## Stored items
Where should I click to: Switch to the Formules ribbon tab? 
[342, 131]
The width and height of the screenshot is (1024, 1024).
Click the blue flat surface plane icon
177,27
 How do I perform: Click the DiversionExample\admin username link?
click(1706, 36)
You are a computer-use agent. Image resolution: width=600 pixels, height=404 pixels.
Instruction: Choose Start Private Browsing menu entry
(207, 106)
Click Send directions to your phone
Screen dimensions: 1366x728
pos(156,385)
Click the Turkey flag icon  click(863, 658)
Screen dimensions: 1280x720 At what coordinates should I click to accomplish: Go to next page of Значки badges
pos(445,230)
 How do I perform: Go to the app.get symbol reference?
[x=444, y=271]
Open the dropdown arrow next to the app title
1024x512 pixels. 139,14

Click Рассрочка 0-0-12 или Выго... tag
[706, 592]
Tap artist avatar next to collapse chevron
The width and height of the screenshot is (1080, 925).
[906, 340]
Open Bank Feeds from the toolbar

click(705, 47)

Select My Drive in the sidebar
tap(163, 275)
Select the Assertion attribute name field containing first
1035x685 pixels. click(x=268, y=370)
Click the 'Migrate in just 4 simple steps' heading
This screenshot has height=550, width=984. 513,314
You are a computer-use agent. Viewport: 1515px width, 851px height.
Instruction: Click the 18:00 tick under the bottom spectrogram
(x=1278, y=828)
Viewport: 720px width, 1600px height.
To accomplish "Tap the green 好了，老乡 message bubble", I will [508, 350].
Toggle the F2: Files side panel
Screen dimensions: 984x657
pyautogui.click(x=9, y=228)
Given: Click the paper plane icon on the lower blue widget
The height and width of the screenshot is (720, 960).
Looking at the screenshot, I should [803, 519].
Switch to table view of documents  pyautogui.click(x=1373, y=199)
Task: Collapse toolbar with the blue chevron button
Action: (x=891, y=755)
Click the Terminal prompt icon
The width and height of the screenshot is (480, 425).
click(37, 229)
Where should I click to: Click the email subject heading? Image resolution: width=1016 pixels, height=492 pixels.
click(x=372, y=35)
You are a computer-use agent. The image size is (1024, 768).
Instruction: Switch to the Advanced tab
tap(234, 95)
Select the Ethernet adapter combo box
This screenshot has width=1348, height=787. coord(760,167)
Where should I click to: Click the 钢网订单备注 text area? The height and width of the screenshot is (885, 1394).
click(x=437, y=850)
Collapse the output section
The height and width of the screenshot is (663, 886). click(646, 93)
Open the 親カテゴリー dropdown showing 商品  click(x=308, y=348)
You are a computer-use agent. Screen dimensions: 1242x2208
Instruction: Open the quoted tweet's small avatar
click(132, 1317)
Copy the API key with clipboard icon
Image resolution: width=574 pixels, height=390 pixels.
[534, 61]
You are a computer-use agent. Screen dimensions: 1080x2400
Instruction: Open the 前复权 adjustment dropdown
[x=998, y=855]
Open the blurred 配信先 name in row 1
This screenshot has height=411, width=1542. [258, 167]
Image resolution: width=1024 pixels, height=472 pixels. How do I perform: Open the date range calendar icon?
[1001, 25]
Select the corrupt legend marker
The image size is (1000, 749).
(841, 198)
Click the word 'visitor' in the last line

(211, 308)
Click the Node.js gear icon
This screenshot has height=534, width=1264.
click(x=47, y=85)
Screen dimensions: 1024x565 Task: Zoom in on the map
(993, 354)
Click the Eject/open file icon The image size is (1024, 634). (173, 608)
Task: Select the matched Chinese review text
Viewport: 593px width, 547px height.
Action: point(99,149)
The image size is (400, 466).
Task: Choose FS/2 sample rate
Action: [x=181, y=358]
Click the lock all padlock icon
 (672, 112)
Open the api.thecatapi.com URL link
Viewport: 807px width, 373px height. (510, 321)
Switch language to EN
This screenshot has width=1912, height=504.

## Exercise directions
Look above for the line holding "Viewport: 720px width, 1600px height." and the line holding "Given: Click the", then output exactly those two lines and every line between them, nothing more.

## Solution for this exercise
Viewport: 720px width, 1600px height.
To accomplish "Tap the green 好了，老乡 message bubble", I will [508, 350].
Toggle the F2: Files side panel
Screen dimensions: 984x657
pyautogui.click(x=9, y=228)
Given: Click the paper plane icon on the lower blue widget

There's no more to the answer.